◆ **Goal of the exercise**
Output the data once more, exactly as given.

◆ **Extracted records**
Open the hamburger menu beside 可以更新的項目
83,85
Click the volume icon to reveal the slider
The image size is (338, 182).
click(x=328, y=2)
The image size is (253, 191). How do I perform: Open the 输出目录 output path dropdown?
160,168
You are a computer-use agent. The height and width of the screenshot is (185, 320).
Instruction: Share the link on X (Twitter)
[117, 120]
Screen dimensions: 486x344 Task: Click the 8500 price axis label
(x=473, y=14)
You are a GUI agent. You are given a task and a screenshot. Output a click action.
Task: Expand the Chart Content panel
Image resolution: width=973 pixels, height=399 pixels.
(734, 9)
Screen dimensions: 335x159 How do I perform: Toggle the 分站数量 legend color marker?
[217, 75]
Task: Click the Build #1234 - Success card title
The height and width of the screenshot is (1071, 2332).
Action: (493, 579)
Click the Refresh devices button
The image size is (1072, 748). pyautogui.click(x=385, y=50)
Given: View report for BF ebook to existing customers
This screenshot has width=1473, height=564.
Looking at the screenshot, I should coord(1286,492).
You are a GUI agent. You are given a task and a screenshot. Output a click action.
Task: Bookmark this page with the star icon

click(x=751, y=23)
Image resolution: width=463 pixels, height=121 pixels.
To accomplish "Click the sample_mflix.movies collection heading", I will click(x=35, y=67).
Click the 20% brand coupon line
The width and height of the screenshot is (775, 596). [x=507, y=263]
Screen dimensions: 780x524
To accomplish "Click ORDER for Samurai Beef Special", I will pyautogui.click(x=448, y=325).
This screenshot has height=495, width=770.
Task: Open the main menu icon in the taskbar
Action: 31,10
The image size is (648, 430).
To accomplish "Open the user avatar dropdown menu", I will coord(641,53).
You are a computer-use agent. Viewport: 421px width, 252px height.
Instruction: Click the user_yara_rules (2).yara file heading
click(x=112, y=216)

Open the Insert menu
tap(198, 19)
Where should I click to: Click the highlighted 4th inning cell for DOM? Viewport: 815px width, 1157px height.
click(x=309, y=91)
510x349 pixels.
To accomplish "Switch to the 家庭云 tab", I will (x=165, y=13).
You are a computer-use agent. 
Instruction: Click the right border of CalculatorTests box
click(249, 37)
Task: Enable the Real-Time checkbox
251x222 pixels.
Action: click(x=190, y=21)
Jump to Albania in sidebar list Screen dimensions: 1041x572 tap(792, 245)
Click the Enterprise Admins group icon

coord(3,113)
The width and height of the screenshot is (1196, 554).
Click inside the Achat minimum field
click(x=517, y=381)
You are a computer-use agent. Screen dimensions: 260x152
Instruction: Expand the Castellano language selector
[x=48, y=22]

◆ **Answer space**
Open the hamburger menu beside 可以更新的項目
83,85
Click the volume icon to reveal the slider
The image size is (338, 182).
click(x=328, y=2)
The image size is (253, 191). How do I perform: Open the 输出目录 output path dropdown?
160,168
You are a computer-use agent. The height and width of the screenshot is (185, 320).
Instruction: Share the link on X (Twitter)
[117, 120]
Screen dimensions: 486x344 Task: Click the 8500 price axis label
(x=473, y=14)
You are a GUI agent. You are given a task and a screenshot. Output a click action.
Task: Expand the Chart Content panel
Image resolution: width=973 pixels, height=399 pixels.
(734, 9)
Screen dimensions: 335x159 How do I perform: Toggle the 分站数量 legend color marker?
[217, 75]
Task: Click the Build #1234 - Success card title
The height and width of the screenshot is (1071, 2332).
Action: (493, 579)
Click the Refresh devices button
The image size is (1072, 748). pyautogui.click(x=385, y=50)
Given: View report for BF ebook to existing customers
This screenshot has width=1473, height=564.
Looking at the screenshot, I should coord(1286,492).
You are a GUI agent. You are given a task and a screenshot. Output a click action.
Task: Bookmark this page with the star icon

click(x=751, y=23)
Image resolution: width=463 pixels, height=121 pixels.
To accomplish "Click the sample_mflix.movies collection heading", I will click(x=35, y=67).
Click the 20% brand coupon line
The width and height of the screenshot is (775, 596). [x=507, y=263]
Screen dimensions: 780x524
To accomplish "Click ORDER for Samurai Beef Special", I will pyautogui.click(x=448, y=325).
This screenshot has height=495, width=770.
Task: Open the main menu icon in the taskbar
Action: 31,10
The image size is (648, 430).
To accomplish "Open the user avatar dropdown menu", I will coord(641,53).
You are a computer-use agent. Viewport: 421px width, 252px height.
Instruction: Click the user_yara_rules (2).yara file heading
click(x=112, y=216)

Open the Insert menu
tap(198, 19)
Where should I click to: Click the highlighted 4th inning cell for DOM? Viewport: 815px width, 1157px height.
click(x=309, y=91)
510x349 pixels.
To accomplish "Switch to the 家庭云 tab", I will (x=165, y=13).
You are a computer-use agent. 
Instruction: Click the right border of CalculatorTests box
click(249, 37)
Task: Enable the Real-Time checkbox
251x222 pixels.
Action: click(x=190, y=21)
Jump to Albania in sidebar list Screen dimensions: 1041x572 tap(792, 245)
Click the Enterprise Admins group icon

coord(3,113)
The width and height of the screenshot is (1196, 554).
Click inside the Achat minimum field
click(x=517, y=381)
You are a computer-use agent. Screen dimensions: 260x152
Instruction: Expand the Castellano language selector
[x=48, y=22]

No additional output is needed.